The capability of measuring 3D displacements and deformations is based on a very precise measurement of the 3D shape of the recorded area. The results of such measurements are even applicable for the validation of computations performed using FEM (Finite Element Method). The understanding of the measured data is also made simpler by their representation in the included spatial graph.
A typical use of the 3D module is to measure with a previously unknown direction of the deformation.
The FULLFIELD module makes it possible to maximize the predictability of every performed measurement. It allows the user to render the arrangement of the requested value through the entire examined area and hence detect local extremes, stress concentrations, the direction of the major strain or make it easier to detect outer influences such as a wrong fixation of the sample or deformations caused by thermal load.
By using the FULLFIELD module, the user is granted a powerful tool for the creation of reports and exporting videos about the process of measurement with a rendering of the deformation field of the measured object.
A typical use is the measurement of the character of the deformation field.
The module aimed towards vibro-diagnostic measurements expands the possibilities of using high-speed cameras or a videostroboscopic effect for the examination of natural frequencies and operational deflection shapes of the tested parts or structures.
The module contains evaluation functions such as an FFT analysis, an octave analysis, the display of results in a Campbell diagram and also of values such as Peak to Peak, Crest Factor and Power Spectral Density.
A typical use is the measurement and visualization of modal and operational deflection shapes.
FormSys module extends material testing capabilities by providing the Forming Limit Diagram (FLD) and the Forming Limit Curve (FLC) methods. These methods are used to assess stamped parts feasibility and formability in sheet forming.
The FormSys module contains a palette of functions for analyzing sheet metal forming by applying the optical method of digital image correlation (DIC).
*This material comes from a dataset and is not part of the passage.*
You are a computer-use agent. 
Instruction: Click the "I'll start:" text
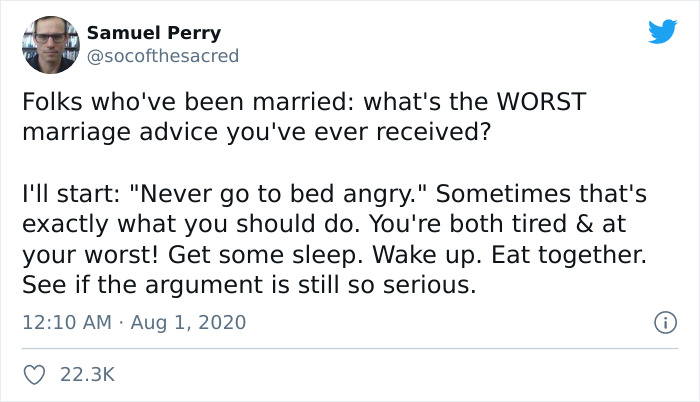click(71, 194)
FormSys includes a specialized tool for creating FLC limit curves, according to ISO12004.
Furthermore, it offers functions that can be used to analyze the biaxial yield strength in a hydrostatic bulge test - Bulge test according to ISO 16808.
The crack detection is based on the following steps which are going on in real time:
1. The camera captures images of the specimen with the crack.
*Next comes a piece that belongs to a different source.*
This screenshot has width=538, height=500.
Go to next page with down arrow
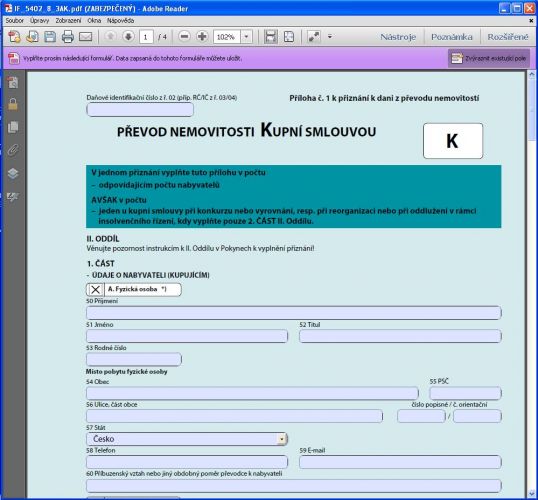coord(128,36)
2. The images are received in Mercury RT in real time.
3. These images are processed and results are displayed in a graph in real time.
Besides measurement of deformation, this module enables to measure the crack length of a specimen with a crack present. The crack detection combines DIC and other special methods. The accuracy of such a detection reaches values lower than 0,1 mm which is in accordance with the applicable standard ASTM E647.
A device which is necessary to be connected during the crack detection is SyncBox. This device is a synchronization box which ensures to capture images at required moments. In this case, images are to be captured when the crack is maximum open, i.e. at load amplitude which makes the crack well visible in the images.
The tested specimen is required to be prepared with so called speckle pattern. Creation of the speckle pattern lies in spraying the measured surface using a white and contrasting color. The white color is applied to reduce light reflections, on the contrary, the contrasting color (red or black) is used to make small spots on the white undercoat to make the crack detection possible.